Für viele Menschen bedeutete dieser Tag Befreiung und Hoffnung auf einen Neuanfang – zugleich blieben Verlust, Zerstörung und Erinnerungen an das Leid des Krieges bestehen. Der Neuanfang war durch Angst davor, Hunger, Sorge um Angehörige geprägt, gleichzeitig wurde die Erinnerung an 12 Jahre Diktatur, aber auch der eigene Beitrag dazu verdrängt. Bis zu 80 Millionen Menschen verloren ihr Leben: durch die Massenverbrechen, im Verlauf des Zweite Weltkriegs und durch die Kriegsfolgen.

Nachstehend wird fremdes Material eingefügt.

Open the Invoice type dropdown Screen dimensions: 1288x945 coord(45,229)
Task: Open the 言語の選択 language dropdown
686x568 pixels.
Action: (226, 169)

Auch in Brandenburg an der Havel hinterließen die nationalsozialistische Gewaltherrschaft und der Krieg tiefe Spuren. Lange sichtbar blieben die Zerstörungen durch die Luftschläge gegen die Rüstungsindustrie und im Frühjahr 1945 gegen die Stadt, vor allem die der sinnlosen Kämpfe in der Neustadt in den letzten Kriegstagen gegen die Rote Armee. Weniger sichtbar blieben die Erinnerungen an ermordete, entrechtete und in das Exil getriebene Nachbarinnen und Nachbarn, deren Besitz man sich mitunter stillschweigend angeeignet hatte.
Als Stadtmuseum bewahren wir Zeugnisse dieser Zeit, seien es Fotos, Zeichnungen, verbrannte Objekte aus dem Neustädtischen Rathaus, aber auch Zeitzeugenberichte gegen das Vergessen.